Keywords:magnetopause, magnetic reconnection

Geomagnetic disturbances in the geospace such as aurora and geomagnetic storm are driven by solar wind energy transported into the Earth’s magnetosphere. Magnetic reconnection at the dayside magnetopause is the most important process by which solar wind energy enters the magnetosphere. This is a phenomenon in which the interplanetary magnetic field (IMF) in the solar wind and the Earth’s magnetic field re-connect. Under southward and/or predominantly dawn-dusk IMF conditions, magnetic reconnection takes place along an extended reconnection line at low latitudes, called the X-line. Geomagnetic flux connected to the IMF is transported to, and is stored in, the nightside magnetosphere. The amount of solar wind energy that flows into the magnetosphere is controlled by the efficiency of reconnection occurring at the dayside magnetopause. The efficiency of reconnection may depend on the X-line location. When the X-line location shifts from the subsolar point, where the sun is at the zenith, the boundary conditions around the X-line can change. Therefore, the amount of solar wind energy flowing into the Earth’s magnetosphere can change because of the changed efficiency of the reconnection.
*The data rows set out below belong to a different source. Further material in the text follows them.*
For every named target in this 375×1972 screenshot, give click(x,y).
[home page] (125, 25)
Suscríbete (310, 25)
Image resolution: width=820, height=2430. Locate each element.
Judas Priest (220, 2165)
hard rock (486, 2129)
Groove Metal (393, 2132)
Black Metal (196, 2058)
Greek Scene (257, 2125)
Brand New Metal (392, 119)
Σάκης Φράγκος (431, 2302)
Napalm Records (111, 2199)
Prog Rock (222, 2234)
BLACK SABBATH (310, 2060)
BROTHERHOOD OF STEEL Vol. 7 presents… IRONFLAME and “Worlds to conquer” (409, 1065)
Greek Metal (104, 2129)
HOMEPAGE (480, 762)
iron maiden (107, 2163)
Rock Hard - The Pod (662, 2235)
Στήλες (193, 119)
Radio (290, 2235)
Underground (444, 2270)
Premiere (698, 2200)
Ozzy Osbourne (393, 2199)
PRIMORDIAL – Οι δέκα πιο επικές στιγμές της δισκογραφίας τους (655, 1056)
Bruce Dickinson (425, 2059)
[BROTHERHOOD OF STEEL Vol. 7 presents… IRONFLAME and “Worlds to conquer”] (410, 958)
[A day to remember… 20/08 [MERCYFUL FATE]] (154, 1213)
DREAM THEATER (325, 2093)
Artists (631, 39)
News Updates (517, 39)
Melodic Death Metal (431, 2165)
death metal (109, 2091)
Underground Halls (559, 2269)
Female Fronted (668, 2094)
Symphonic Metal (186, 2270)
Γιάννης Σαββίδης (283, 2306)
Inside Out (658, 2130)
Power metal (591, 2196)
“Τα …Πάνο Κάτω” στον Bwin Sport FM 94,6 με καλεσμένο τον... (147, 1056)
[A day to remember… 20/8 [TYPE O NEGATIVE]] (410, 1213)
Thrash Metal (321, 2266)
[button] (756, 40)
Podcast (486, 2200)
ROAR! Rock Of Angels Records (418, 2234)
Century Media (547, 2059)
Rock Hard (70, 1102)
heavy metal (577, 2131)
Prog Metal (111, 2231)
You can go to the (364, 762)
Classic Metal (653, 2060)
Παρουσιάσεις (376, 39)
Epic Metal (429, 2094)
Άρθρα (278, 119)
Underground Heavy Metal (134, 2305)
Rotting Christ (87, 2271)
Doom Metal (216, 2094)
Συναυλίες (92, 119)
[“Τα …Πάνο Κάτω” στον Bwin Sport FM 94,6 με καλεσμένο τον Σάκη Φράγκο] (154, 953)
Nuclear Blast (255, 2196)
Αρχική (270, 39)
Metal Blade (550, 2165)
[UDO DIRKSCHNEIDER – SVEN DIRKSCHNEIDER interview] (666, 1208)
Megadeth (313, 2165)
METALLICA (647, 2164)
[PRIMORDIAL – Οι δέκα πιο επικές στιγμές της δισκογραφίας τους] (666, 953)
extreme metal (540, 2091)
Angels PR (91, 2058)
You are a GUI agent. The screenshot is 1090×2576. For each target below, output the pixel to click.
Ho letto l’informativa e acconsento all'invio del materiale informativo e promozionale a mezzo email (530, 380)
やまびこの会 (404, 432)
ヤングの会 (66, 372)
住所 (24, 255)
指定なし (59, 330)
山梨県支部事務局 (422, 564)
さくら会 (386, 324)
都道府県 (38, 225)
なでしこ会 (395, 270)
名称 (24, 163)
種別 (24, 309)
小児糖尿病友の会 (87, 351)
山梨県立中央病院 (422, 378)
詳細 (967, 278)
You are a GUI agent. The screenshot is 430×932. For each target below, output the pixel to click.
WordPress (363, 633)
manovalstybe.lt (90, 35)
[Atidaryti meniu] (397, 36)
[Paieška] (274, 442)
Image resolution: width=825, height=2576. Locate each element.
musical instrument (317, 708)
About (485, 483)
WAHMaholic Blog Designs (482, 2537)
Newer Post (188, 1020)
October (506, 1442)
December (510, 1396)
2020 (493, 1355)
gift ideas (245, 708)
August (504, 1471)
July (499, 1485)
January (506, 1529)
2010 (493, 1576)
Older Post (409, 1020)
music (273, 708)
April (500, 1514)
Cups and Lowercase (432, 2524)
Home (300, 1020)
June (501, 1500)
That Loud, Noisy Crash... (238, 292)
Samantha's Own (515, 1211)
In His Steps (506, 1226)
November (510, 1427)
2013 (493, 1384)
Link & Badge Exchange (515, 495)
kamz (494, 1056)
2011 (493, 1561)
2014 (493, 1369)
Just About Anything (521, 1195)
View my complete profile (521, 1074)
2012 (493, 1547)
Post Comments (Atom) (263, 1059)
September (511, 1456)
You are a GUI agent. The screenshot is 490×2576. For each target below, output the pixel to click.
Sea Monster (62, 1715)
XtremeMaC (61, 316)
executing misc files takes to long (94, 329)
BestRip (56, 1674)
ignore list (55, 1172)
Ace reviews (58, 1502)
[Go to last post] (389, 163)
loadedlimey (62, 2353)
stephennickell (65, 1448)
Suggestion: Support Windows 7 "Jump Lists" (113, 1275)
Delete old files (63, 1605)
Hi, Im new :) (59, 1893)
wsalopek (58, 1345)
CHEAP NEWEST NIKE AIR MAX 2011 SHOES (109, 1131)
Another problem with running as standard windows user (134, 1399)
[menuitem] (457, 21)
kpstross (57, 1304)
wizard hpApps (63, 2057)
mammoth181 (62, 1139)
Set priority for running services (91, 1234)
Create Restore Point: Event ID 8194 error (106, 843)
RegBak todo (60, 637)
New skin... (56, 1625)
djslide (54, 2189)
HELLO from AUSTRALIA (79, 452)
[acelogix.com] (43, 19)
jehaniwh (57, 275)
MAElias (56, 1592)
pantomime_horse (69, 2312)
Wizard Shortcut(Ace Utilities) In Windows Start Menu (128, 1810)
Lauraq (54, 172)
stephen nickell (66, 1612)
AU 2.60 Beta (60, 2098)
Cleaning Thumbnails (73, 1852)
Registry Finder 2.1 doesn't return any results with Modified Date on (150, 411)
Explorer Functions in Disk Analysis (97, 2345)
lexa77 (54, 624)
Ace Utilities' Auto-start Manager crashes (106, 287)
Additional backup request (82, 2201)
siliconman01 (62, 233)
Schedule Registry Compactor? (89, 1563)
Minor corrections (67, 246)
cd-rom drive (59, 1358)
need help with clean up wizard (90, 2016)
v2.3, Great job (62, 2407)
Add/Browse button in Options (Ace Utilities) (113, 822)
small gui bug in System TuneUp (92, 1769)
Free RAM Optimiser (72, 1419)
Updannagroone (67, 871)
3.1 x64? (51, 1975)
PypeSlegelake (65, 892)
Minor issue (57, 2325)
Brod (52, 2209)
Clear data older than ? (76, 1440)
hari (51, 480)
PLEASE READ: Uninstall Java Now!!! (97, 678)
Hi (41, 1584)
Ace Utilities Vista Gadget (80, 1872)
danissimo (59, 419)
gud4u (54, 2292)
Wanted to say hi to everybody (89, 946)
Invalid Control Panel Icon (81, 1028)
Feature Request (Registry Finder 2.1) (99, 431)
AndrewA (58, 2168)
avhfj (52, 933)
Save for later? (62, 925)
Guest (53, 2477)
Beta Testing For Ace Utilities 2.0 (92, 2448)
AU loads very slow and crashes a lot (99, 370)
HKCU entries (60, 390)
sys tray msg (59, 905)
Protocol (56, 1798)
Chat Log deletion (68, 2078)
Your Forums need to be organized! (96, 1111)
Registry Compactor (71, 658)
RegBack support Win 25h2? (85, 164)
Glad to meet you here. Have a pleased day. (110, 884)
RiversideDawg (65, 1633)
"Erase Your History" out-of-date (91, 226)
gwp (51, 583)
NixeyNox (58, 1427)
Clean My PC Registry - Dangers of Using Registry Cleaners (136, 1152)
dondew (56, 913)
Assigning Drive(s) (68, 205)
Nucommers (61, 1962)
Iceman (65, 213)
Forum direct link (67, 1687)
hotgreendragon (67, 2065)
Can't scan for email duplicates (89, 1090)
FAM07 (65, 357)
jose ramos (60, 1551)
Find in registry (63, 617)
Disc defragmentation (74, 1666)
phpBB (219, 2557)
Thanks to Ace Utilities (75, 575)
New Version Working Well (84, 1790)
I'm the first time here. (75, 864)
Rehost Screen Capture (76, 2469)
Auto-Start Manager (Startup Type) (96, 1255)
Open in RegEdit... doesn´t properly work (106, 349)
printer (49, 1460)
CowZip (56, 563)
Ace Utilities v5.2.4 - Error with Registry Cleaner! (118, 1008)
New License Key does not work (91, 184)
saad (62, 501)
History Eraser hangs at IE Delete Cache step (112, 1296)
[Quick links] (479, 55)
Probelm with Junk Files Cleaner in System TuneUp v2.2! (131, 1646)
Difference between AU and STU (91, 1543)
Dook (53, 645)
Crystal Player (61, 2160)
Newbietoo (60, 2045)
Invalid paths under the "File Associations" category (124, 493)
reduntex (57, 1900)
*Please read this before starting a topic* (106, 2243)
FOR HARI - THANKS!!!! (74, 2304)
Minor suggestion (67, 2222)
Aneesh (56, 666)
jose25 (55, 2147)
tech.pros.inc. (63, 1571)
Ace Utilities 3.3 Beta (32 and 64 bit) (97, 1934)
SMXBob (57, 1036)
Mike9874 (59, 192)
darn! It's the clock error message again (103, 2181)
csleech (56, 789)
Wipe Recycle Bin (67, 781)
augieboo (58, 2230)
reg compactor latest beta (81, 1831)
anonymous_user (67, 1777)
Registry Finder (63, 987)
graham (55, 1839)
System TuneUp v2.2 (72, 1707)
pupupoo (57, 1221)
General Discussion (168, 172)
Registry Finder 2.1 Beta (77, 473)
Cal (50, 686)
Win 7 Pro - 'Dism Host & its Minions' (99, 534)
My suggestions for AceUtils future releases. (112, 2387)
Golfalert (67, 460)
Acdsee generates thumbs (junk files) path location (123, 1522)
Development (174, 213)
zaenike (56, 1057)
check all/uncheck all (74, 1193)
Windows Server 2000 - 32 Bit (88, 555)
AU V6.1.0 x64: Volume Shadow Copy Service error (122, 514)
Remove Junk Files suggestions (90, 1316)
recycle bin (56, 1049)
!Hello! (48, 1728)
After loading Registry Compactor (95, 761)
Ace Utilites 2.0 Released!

In recent years, some models and observations showed that finite dipole tilt or IMF BX controls the X-line location by moving it northward or southward from the subsolar point. Although the X-line location is an important parameter in solar wind energy transport, its dependence on dipole tilt and IMF Bx is not yet made clear based on statistical observational studies. We statistically estimated the X-line location by investigating the occurrence pattern of reconnection jets observed at the dayside magnetopause. Used here are plasma and magnetic field data taken in the dayside magnetopause region within the magnetic local time range of 10 to 14 hours from 10 years of observations by the THEMIS spacecraft.

Among full magnetopause crossing events, flows with a speed tangential to the magnetopause exceeding 150 km/s, which is of the order of the Alfvén speed in the magnetosheath, are chosen as candidates of the reconnection jets. The Walén relation is used to test whether the flow was generated by reconnection, and a total of 715 jets were identified. We estimated the X-line location by the direction and position of the identified jets. The present analysis assume that the northward jets are observed on the northern side of the X-line and the southward jets are observed on the southern side. The average X-line location was estimated by determining a linear discriminant function that minimizes the occurrence probability of the southward jets on the northern side of the estimated X-line or the northward jets on the southern side. It was found that the X-line location shifts about 6 Earth radii from the subsolar point toward the winter hemisphere under the largest dipole tilt. This is also the first study that reveals that the X-line location shifts about 2.5 Earth radii from the subsolar point when the IMF BX component is large. The results demonstrate that the effect of dipole tilt on the X-line position is larger than that of the IMF BX component. To summarize, the dipole tilt dependence of the X-line location suggests that efficiency of energy transport into the magnetosphere by dayside magnetic reconnection during southward IMF may decrease when the dipole tilt is large. This suggests that the well-known geomagnetic activity decrease under larger dipole tilts may be partially due to the X line position displaced from the subsolar point for large dipole tilt.